--- Raw data Enclosed Below ---

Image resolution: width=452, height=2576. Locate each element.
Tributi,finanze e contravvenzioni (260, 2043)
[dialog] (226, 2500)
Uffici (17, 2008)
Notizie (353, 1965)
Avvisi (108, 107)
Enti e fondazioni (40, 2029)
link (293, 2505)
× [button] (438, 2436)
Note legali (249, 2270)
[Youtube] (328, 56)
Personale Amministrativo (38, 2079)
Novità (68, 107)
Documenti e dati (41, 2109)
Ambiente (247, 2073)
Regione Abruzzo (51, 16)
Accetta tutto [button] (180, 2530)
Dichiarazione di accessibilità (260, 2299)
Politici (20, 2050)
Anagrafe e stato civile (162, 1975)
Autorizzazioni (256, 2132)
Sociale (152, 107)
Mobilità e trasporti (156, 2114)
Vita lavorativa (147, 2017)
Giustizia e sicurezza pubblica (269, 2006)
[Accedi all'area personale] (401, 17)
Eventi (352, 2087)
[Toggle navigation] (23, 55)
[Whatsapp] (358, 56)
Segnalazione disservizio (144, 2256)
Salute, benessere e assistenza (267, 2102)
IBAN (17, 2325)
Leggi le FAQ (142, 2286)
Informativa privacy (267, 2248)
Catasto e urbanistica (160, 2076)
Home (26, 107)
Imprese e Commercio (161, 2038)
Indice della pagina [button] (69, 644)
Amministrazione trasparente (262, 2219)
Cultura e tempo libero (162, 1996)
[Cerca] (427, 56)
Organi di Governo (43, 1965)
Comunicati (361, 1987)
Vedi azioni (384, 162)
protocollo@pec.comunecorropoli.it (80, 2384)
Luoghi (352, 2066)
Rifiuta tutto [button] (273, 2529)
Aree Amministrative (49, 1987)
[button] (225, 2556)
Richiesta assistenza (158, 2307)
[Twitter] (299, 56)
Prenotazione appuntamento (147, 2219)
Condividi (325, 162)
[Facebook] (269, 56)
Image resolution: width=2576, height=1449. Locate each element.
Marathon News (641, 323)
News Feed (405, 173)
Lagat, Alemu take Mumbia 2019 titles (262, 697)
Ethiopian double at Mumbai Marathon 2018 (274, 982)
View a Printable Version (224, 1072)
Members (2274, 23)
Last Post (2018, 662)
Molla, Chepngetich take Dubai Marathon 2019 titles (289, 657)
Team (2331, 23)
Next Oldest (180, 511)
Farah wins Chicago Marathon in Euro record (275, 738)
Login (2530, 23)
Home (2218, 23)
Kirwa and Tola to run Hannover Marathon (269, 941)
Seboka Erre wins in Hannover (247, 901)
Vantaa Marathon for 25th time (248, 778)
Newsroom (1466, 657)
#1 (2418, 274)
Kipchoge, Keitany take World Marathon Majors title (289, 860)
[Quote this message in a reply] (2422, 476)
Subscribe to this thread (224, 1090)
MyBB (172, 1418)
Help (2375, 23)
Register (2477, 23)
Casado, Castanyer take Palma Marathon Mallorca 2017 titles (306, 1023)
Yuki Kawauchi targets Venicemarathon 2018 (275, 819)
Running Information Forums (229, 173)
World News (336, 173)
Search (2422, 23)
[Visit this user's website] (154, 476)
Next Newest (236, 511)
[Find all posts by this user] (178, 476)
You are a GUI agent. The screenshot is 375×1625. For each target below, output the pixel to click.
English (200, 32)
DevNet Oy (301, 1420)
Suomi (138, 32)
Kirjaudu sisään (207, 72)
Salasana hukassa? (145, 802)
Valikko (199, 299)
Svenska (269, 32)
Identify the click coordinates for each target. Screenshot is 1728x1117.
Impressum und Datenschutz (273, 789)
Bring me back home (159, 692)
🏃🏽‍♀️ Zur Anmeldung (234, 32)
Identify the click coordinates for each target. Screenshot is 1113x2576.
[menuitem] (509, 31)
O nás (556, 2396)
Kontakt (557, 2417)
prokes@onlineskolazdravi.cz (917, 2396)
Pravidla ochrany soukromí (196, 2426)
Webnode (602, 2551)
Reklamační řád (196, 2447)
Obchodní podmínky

--- End of Enclosed Raw data ---

What you return must match the listing exactly, with nothing missing.

Image resolution: width=452, height=2576. Locate each element.
Tributi,finanze e contravvenzioni (260, 2043)
[dialog] (226, 2500)
Uffici (17, 2008)
Notizie (353, 1965)
Avvisi (108, 107)
Enti e fondazioni (40, 2029)
link (293, 2505)
× [button] (438, 2436)
Note legali (249, 2270)
[Youtube] (328, 56)
Personale Amministrativo (38, 2079)
Novità (68, 107)
Documenti e dati (41, 2109)
Ambiente (247, 2073)
Regione Abruzzo (51, 16)
Accetta tutto [button] (180, 2530)
Dichiarazione di accessibilità (260, 2299)
Politici (20, 2050)
Anagrafe e stato civile (162, 1975)
Autorizzazioni (256, 2132)
Sociale (152, 107)
Mobilità e trasporti (156, 2114)
Vita lavorativa (147, 2017)
Giustizia e sicurezza pubblica (269, 2006)
[Accedi all'area personale] (401, 17)
Eventi (352, 2087)
[Toggle navigation] (23, 55)
[Whatsapp] (358, 56)
Segnalazione disservizio (144, 2256)
Salute, benessere e assistenza (267, 2102)
IBAN (17, 2325)
Leggi le FAQ (142, 2286)
Informativa privacy (267, 2248)
Catasto e urbanistica (160, 2076)
Home (26, 107)
Imprese e Commercio (161, 2038)
Indice della pagina [button] (69, 644)
Amministrazione trasparente (262, 2219)
Cultura e tempo libero (162, 1996)
[Cerca] (427, 56)
Organi di Governo (43, 1965)
Comunicati (361, 1987)
Vedi azioni (384, 162)
protocollo@pec.comunecorropoli.it (80, 2384)
Luoghi (352, 2066)
Rifiuta tutto [button] (273, 2529)
Aree Amministrative (49, 1987)
[button] (225, 2556)
Richiesta assistenza (158, 2307)
[Twitter] (299, 56)
Prenotazione appuntamento (147, 2219)
Condividi (325, 162)
[Facebook] (269, 56)
Image resolution: width=2576, height=1449. Locate each element.
Marathon News (641, 323)
News Feed (405, 173)
Lagat, Alemu take Mumbia 2019 titles (262, 697)
Ethiopian double at Mumbai Marathon 2018 (274, 982)
View a Printable Version (224, 1072)
Members (2274, 23)
Last Post (2018, 662)
Molla, Chepngetich take Dubai Marathon 2019 titles (289, 657)
Team (2331, 23)
Next Oldest (180, 511)
Farah wins Chicago Marathon in Euro record (275, 738)
Login (2530, 23)
Home (2218, 23)
Kirwa and Tola to run Hannover Marathon (269, 941)
Seboka Erre wins in Hannover (247, 901)
Vantaa Marathon for 25th time (248, 778)
Newsroom (1466, 657)
#1 (2418, 274)
Kipchoge, Keitany take World Marathon Majors title (289, 860)
[Quote this message in a reply] (2422, 476)
Subscribe to this thread (224, 1090)
MyBB (172, 1418)
Help (2375, 23)
Register (2477, 23)
Casado, Castanyer take Palma Marathon Mallorca 2017 titles (306, 1023)
Yuki Kawauchi targets Venicemarathon 2018 (275, 819)
Running Information Forums (229, 173)
World News (336, 173)
Search (2422, 23)
[Visit this user's website] (154, 476)
Next Newest (236, 511)
[Find all posts by this user] (178, 476)
You are a GUI agent. The screenshot is 375×1625. For each target below, output the pixel to click.
English (200, 32)
DevNet Oy (301, 1420)
Suomi (138, 32)
Kirjaudu sisään (207, 72)
Salasana hukassa? (145, 802)
Valikko (199, 299)
Svenska (269, 32)
Identify the click coordinates for each target. Screenshot is 1728x1117.
Impressum und Datenschutz (273, 789)
Bring me back home (159, 692)
🏃🏽‍♀️ Zur Anmeldung (234, 32)
Identify the click coordinates for each target. Screenshot is 1113x2576.
[menuitem] (509, 31)
O nás (556, 2396)
Kontakt (557, 2417)
prokes@onlineskolazdravi.cz (917, 2396)
Pravidla ochrany soukromí (196, 2426)
Webnode (602, 2551)
Reklamační řád (196, 2447)
Obchodní podmínky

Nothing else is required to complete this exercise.